Another friend says she and her husband applied the value-spend test to a family vacation to celebrate their 50th Anniversary. Where some of their friends have taken their families to luxury resorts to celebrate, they took a different tack, As scientists who've supported a host of environmental causes, they booked a trip for ten--their two adult sons, their wives and four preteen and young teen Grands--to the Galapagos Islands for a week. They saw it as a chance to introduce their grandchildren to the natural wonders of the world. Expensive? Very. But a worthwhile investment: Who know where the exposure to natural habitats and Darwinian change might lead. To say nothing of an introduction to blue-footed Booby birds.
Paterfamilias and I are not quite as rigorous as some of our friends. We have been known to indulge American Girl Doll requests (Value? Her interest in a particular point in history was piqued) and a Lego car racing set (Value? Putting it together is problem solving). But we have drawn a personal spending-value line: Jimmy Choo shoes, no; soccer boots, always.
Every family vacation has its theme, inside joke or something that becomes a means to remember the time spent together. On one Vermont vacation, we couldn't eat enough country-made peach pies. They were the treat--every evening and some afternoons. One year our Grands put on a magic show that was, well, magic and memorable, down to the finale of all them running around the lawns of our condo with sparklers. Last year was the year of Pride and Prejudice --the full BBC version. We would watch an hour or two every night--everyone rushed through dinner to take their seats in front of the TV for the next episode or two--and that included the 7 year old, the teenagers and the adults.
This year, unlike our previous family vacations in Vermont, our daughter and her family were not with us. Sigh. They had obligations elsewhere so this was the family summer vacation with just one set of adult kids and Grands.
It was also the vacation I fell into a pattern of reading the New York Times on the porch of my condo every morning and then wandering over to Uber son's unit armed with a scintillating article to share.
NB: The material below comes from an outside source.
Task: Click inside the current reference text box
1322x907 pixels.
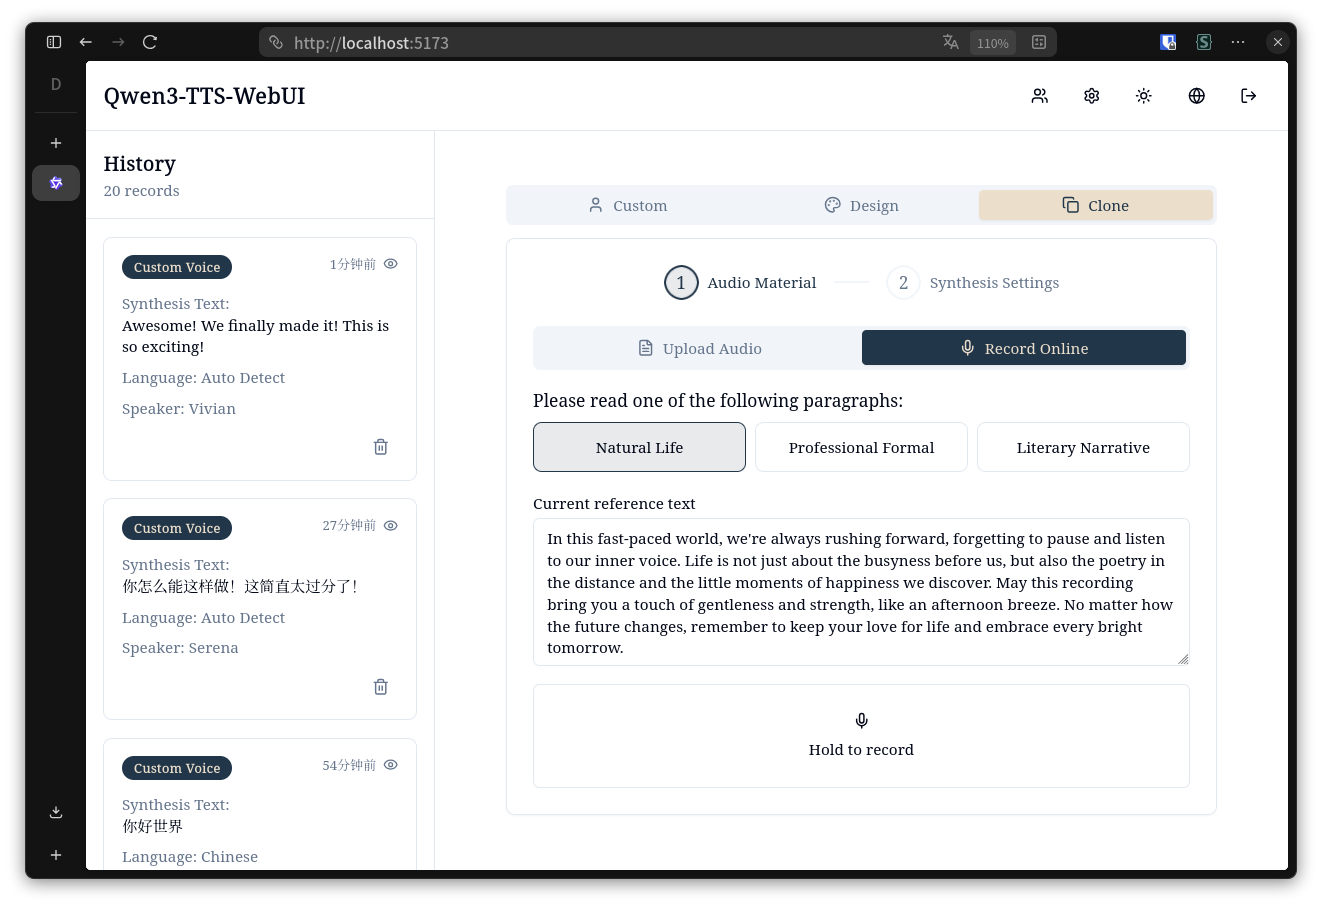Action: pyautogui.click(x=860, y=592)
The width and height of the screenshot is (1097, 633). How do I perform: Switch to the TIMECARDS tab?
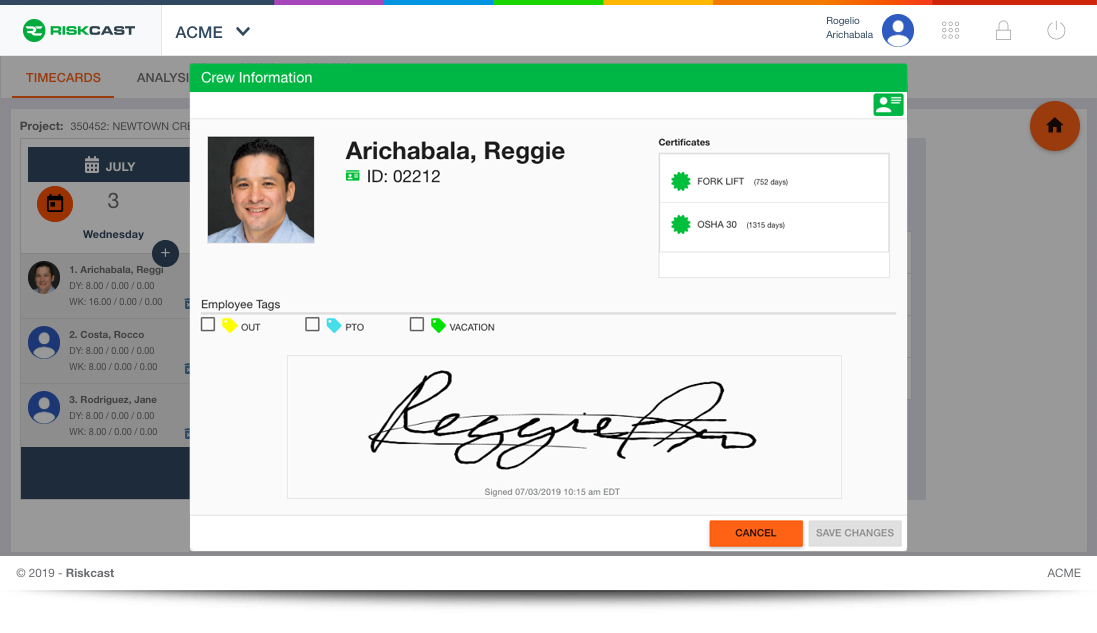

The idea of a news bite from PenPen did not necessarily bring cheers from my Grands, ages 8, 13 and 15. I could almost hear groans. But once I read key parts or summarized the issue, they sat up and took notice--well, they paid some attention.
One day the story was about the attempt to do unto This Land is Your Land, Woody Guthrie's anthem, what had been done to Happy Birthday. That is, lift the copy right and make the song available to anyone who wanted to use it. My Grands of course knew the song--they sang a line or two before we got back to the facts--and even the 8-year-old knew what "copyright" was (her dad has written several books. Must have been a word that came up from time to time.)
Another story that drew interest: A recent dig in Hungary where anthropologists were hoping to unearth the "heart of gold" of Suleiman the Magnificent, an Ottoman warrior and leader, that was buried in a small village in Hungary when he died on the eve of battle. What's not intriguing about a dig into the past--a 16th century battlefield bunker--and a story about a warrior leaving his heart buried in a casket of gold?
Another day it was the news report that French President Francois Hollande had spent $10,000 a month on haircuts. Shocking to all (hashtag #CoiffeurGate) and lots of jokes by my Grands on hairstylist spending--especially by une homme with not that much hair on his head.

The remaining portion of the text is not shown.